------ Data section

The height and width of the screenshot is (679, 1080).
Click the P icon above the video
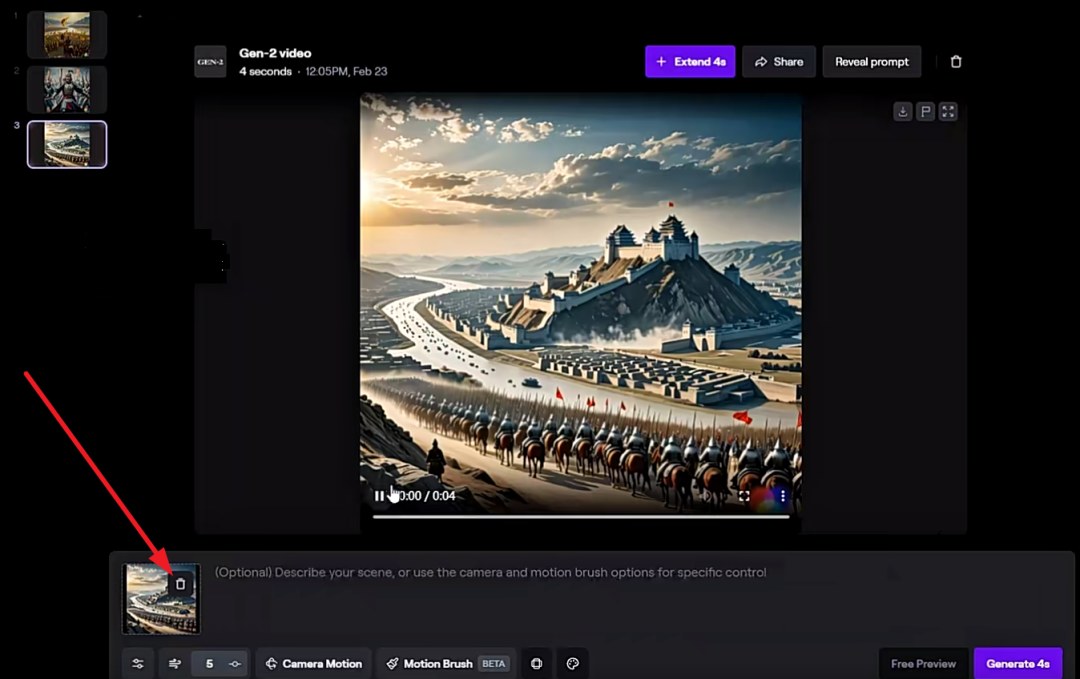point(926,112)
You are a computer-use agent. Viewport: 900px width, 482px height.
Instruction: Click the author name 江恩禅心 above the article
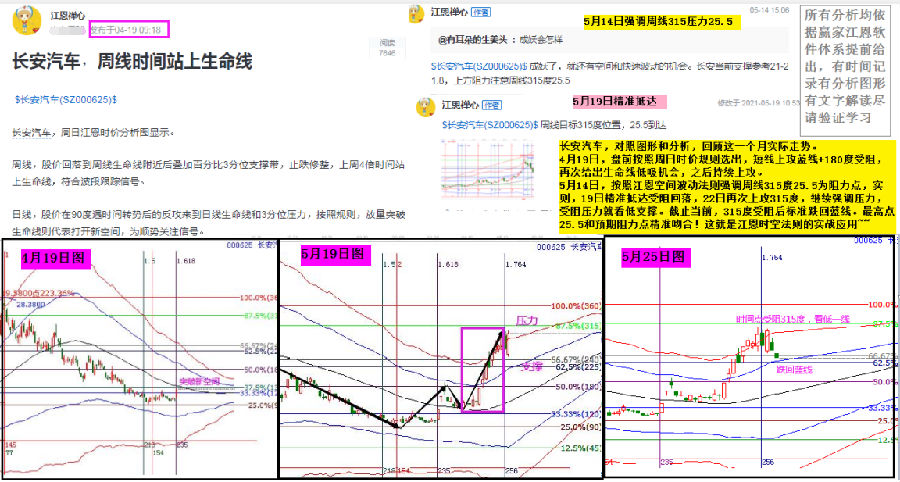point(67,16)
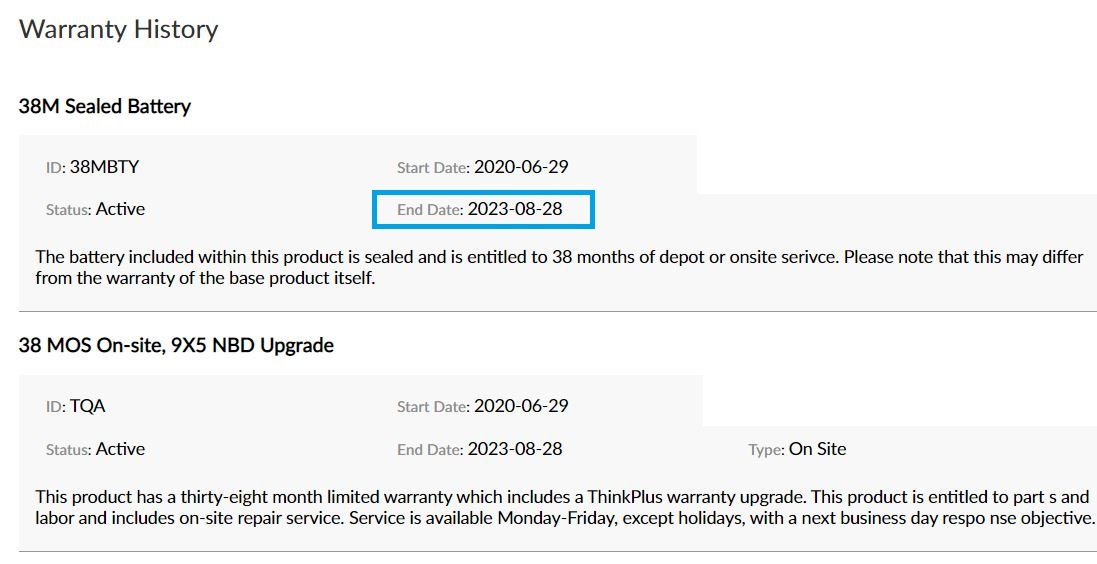Click the Status label in battery section
The height and width of the screenshot is (564, 1097).
[x=69, y=210]
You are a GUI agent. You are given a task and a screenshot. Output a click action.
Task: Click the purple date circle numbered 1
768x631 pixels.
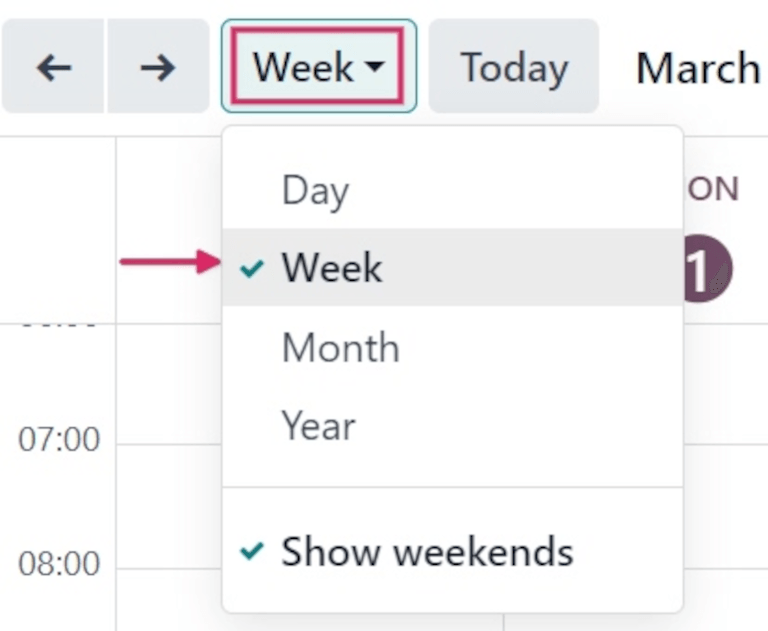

------------

**Task goal**
Scan the data above, find each line with "agent", and copy it.

**Answer to this task**
You are a computer-use agent. Viewport: 900px width, 482px height.
You are a GUI agent. You are given a task and a screenshot. Output a click action.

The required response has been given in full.